I've been trying to get the piston to go back in the caliper for half an hour now and it will only spin half way back in then just stop and spin freely...not going any further. 


I've been using the tool that pushes it back in but need just a lil bit more room to get that brake pad lookalike thing in there so i can force it back in. 


Got any suggestions?


----------



## eweu (Jul 22, 2001)

Push harder.  

Try opening the brake fluid reservoir cap or even the bleeder screw on the caliper. Sometimes that's enough to get it to cooperate.

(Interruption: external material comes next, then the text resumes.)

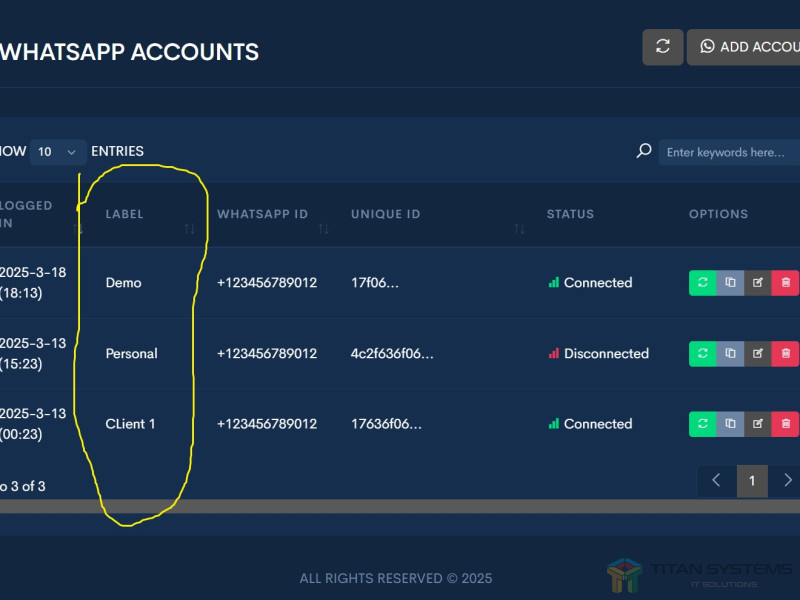Sort the table by Label column
The width and height of the screenshot is (800, 600).
(190, 229)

Be careful if you open the bleeder screw - brake fluid will squirt out rapidly as the piston goes back in.


----------



## joshp912 (Dec 17, 2005)

The bleeder screw's already been taken off and it still won't budge. I've been pushing really hard but still nothing... 


A mechanic friend of mine says it's something to do with the ebrake and he'll need a number 7 allen key to do this trick he knows. 


I'll write back in a few hours on what it was. Just waiting on him. I've done brakes before and there's something weird going on...


----------



## GTijoejoe (Oct 6, 2001)

Should make sure the p/brake mechanism is fully rotated to 'off' position and isn't stuck or something strange like that.... also curious about 7mm allen fix


----------



## joshp912 (Dec 17, 2005)

^ ya me too joe!!! 


i'm going down to mess with the ebrake till he comes it might be stuck.


----------



## germancarnut51 (Mar 23, 2008)

Are you using one of the Harbor Freight rear brake tool sets?

Did you allow the rear pads to get real low before replacing?

When really wear the pads down, it's a real bitch to get the pistons to start winding in. I use the handle from a compact floorjack added to the end of the tool handle to get the leverage needed to break the really stuck ones loose.


----------



## odawg753 (Nov 6, 2008)

its because ur supposed to screw the piston in, not push it in


----------